Research completed by the Hamerstroms focused on the habitat needs of the greater prairie chicken and resulted in a management plan suggesting that the prairie chicken required a "checkerboard" pattern of habitat. The Hamerstroms helped focus public attention on the need for habitat preservation and helped form the Society of Tympanuchus Cupido Pinadus to purchase lands that could be managed for the preservation of the species. For this, Frederick and Fran are credited by naturalists worldwide for saving the prairie chicken from extirpation in Wisconsin. An estimated seven thousand of wildlife observers (called "boomers") participated in the collection of necessary data for this project, with Fran playing host to all of them at her home. Fran and Hammy also conducted a decades' long, Plainfield, Wisconsin, study of the northern harrier, which resulted in a book "Harrier: Hawk of the Marshes" published by the Smithsonian Institute Press and which documented the relationship of breeding success of harriers to their cyclical food supply. Fran was a great raptorphile; she also practiced falconry, studied American kestrels and the use of nest boxes as a management tool for kestrels, and banded thousands of raptors in Wisconsin and in other parts of North America during her many travels.
As a writer, Fran Hamerstrom's reputation rests on a lifetime of popularizing meticulously researched science for general readers. Among her books are Walk When the Moon is Full, Is She Coming Too? Memoirs of a Lady Hunter, An Eagle to the Sky, and My Double Life.
She was also well known for her artistry as a cook, publishing a wild game cookbook near the end of her life (her secret for pie crusts was the use of bear lard, and her readers would occasionally send her bear lard as a by-product of their own hunting experiences). As a lecturer and storyteller, Hamerstrom's abilities were rarely matched and never bested. Her spare prose was elegant and surprising, always pushing her readers to flip to the next page and the next chapter. By training hundreds of research assistants (nicknamed "gabboons") and by writing formal scientific papers and informal books, Fran and her husband inspired thousands of young people to dedicate their lives to science and to public service. Their impact in the field of wildlife research and management may be unparalleled; both the Prairie Grouse Technical Council and the Raptor Research Foundation offer lifetime achievement awards in the name of Fran and Frederick Hamerstrom.
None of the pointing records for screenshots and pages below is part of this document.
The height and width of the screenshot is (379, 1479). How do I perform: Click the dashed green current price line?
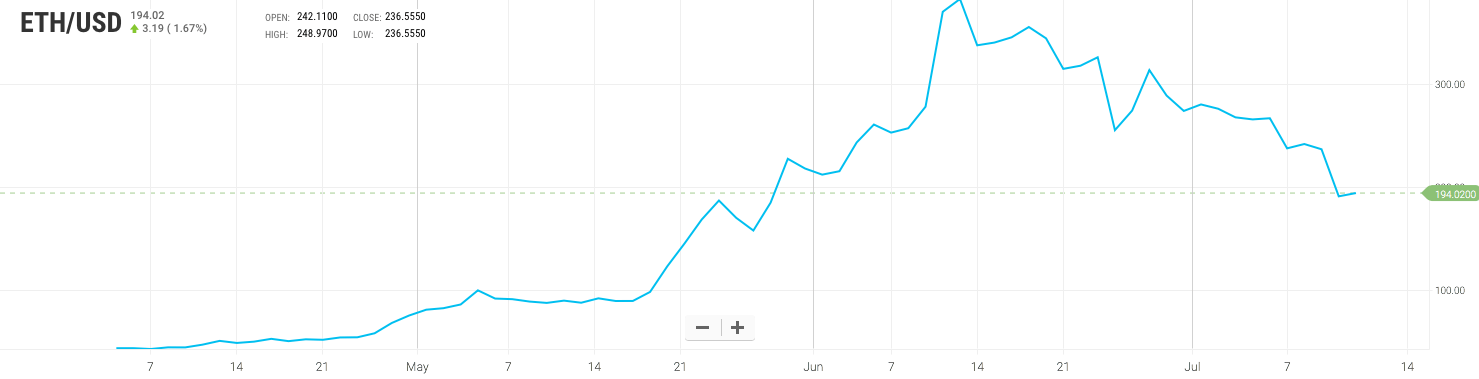(700, 193)
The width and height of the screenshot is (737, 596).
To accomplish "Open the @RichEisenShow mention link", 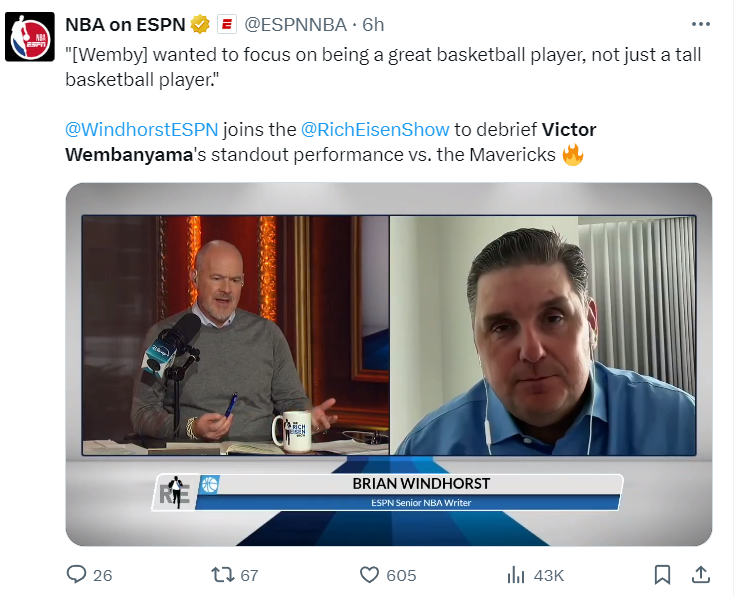I will 375,130.
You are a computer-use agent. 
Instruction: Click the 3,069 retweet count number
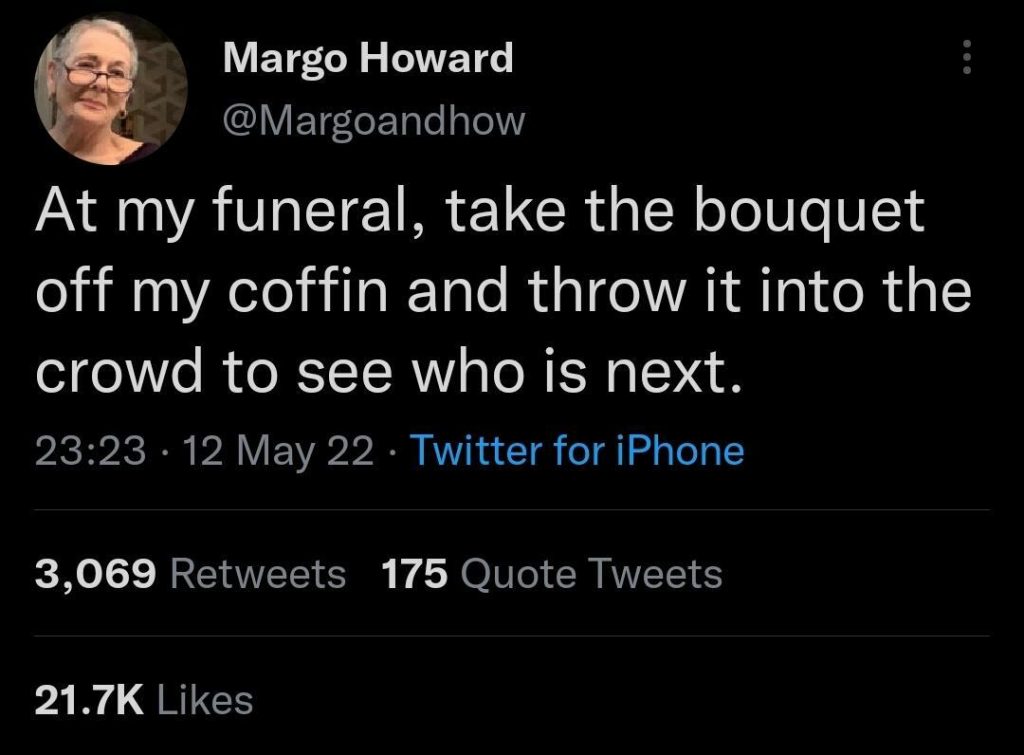97,574
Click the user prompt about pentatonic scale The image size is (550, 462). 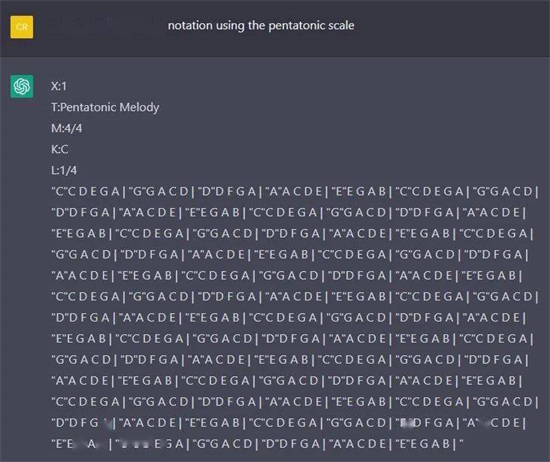[x=261, y=26]
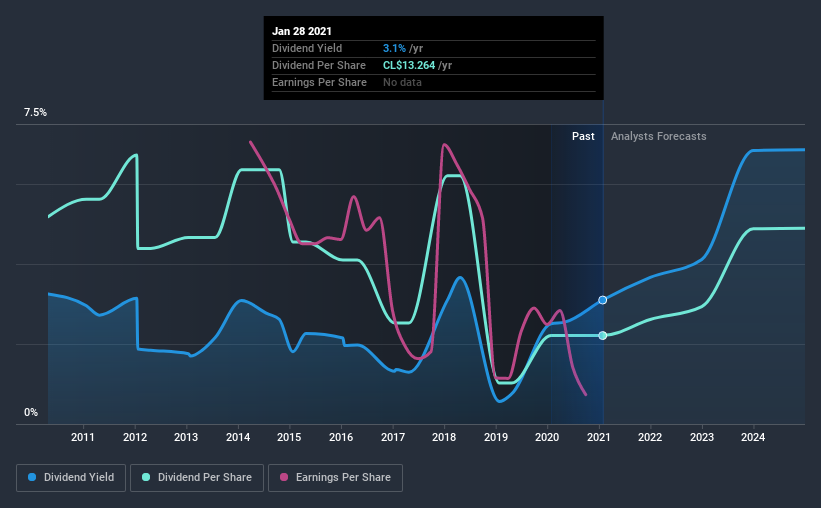Select the teal Dividend Per Share marker at 2021

coord(603,335)
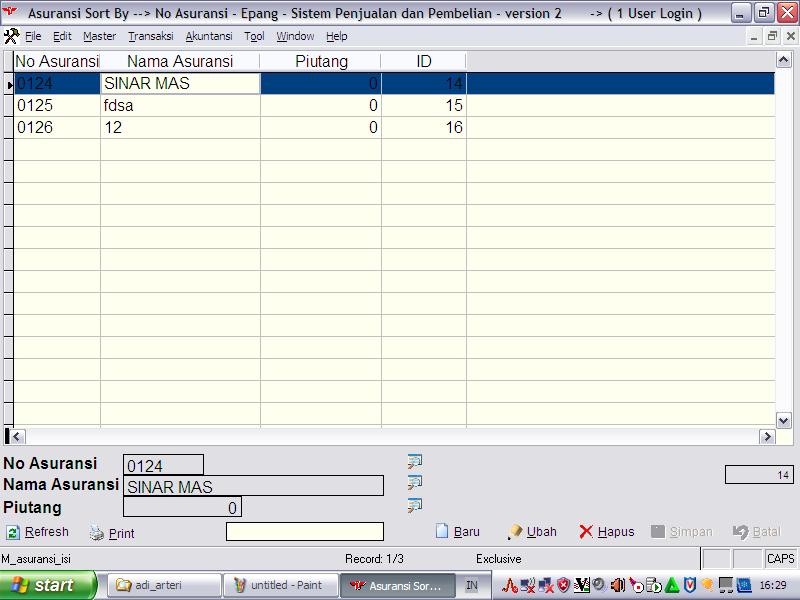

Following Frederick Hamerstrom's death in 1990, Fran decided it was time to visit tropical areas of the world that her late husband had no interest in visiting. She investigated the natural world in places as far flung as Saudi Arabia, Africa and South America. She was robbed at knife point during an Amazon boat trip and had her hearing aid stolen by a gorilla in Africa. Legends and stories by and about Fran abound, and her tendency to exaggerate is reflected by a philosophy her husband is recorded as attaching to her: "Never let the truth get in the way of a good story".
After being tenderly cared for at her Plainfield home by her friend, the artist Deann De La Ronde, Fran Hamerstrom died at a nearby Port Edwards, Wisconsin, nursing home that summer, following a pitched battle with cancer, after a full 90 years of adventure.